VILLAGERS of Tsholotsho are still trying to come to terms with a mysterious ‘ailment’ that has left about a dozen school children unable to walk after attacks from mysterious creatures.
The bizarre attacks have been happening since March this year and the affected children are from Magama Mission Primary School. The school is in Ward 13 of Tsholotsho District in Matabeleland North province.
Victims of the attacks are between the ages of five and 15 years – all school children that live in villages around the school, according to Ntulani village head Vincent Hadebe.
Hadebe told the B-Metro that some parents of the affected children had even tried taking them to hospitals such as Mpilo in Bulawayo but the inexplicable ailments could not be treated with modern day medical diagnosis.
“There are about 12 children who are affected by this condition and what happens is that when it starts, the children convulse as if they are being choked by unknown creatures. This makes them feel weak and unable to walk.
“These attacks mostly happen when the children are on their way to school or coming back home. We suspect that these goblins that attack the children are located someplace along the way to school because the affected children are all day scholars,” said Hadebe.
The traditional leader said the incidents started in March and means to try and bring a stop to the attacks had not been successful.

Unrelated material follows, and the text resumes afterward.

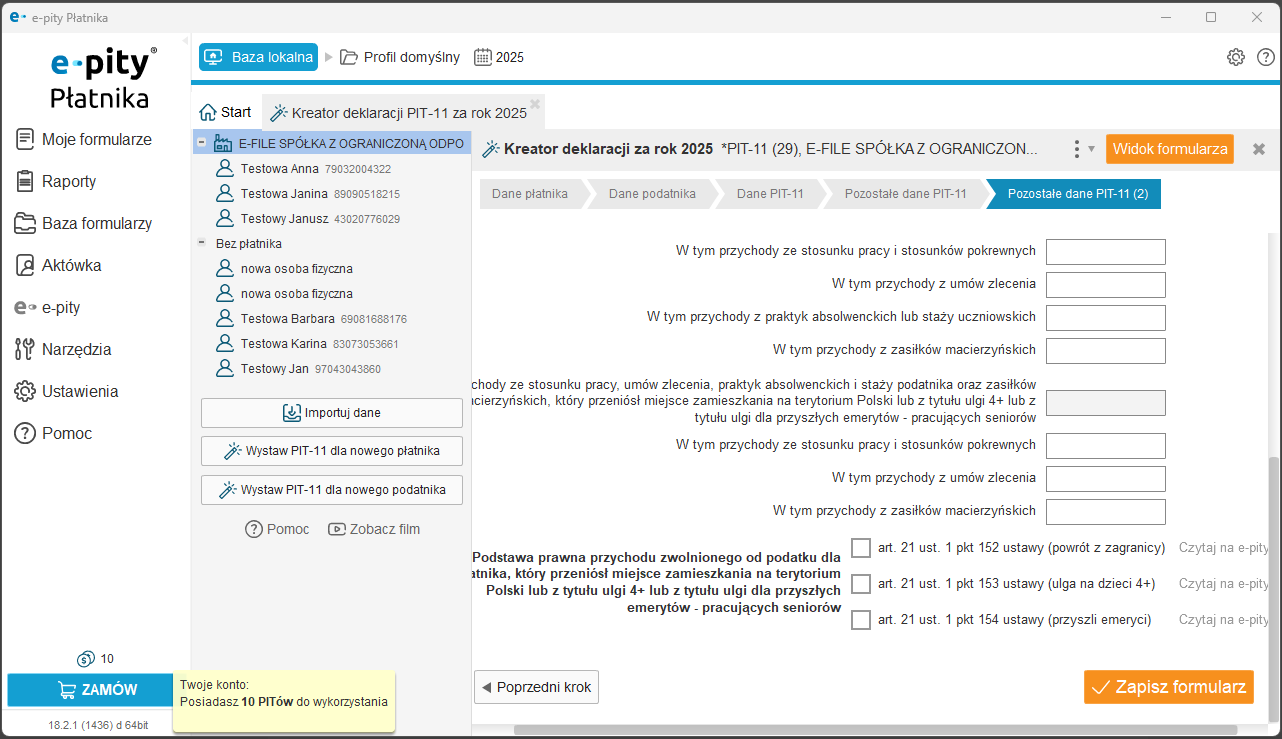Enable pkt 153 ulga na dzieci 4+
The width and height of the screenshot is (1282, 739).
[x=861, y=584]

“This started in March and this condition affects children between the ages of five and 15 years. The children are scared of going to school and some of our intelligent children failed to write their end of term examinations due to this problem.
“At first, we were taking the victims to Mpilo Central Hospital in Bulawayo for treatment but all our efforts were in vain as none of them barely recovered.
“We then sought permission from our traditional leaders to invite traditional healers for assistance,” he said.
The numerous traditional healers that have come to try and get rid of the problem claim to have ‘fished’ out strange creatures that include snakes, monitor lizards, human waste, a baboon and three monkeys from a number of homesteads in the area.
“There are eight victims who are currently recovering and they have started going back to school while four of them are still affected,” added Hadebe.
Ministry of Primary and Secondary Education communication and advocacy director Taungana Ndoro said they had not yet received reports about the incident.
“We have not received any information regarding the case in that particular school. However, we usually receive such cases and we use a multi-sectoral approach.
“This is through engaging the traditional leaders and the head of the school to assess the situation as we do not have the expertise to deal with such matters,” said Ndoro.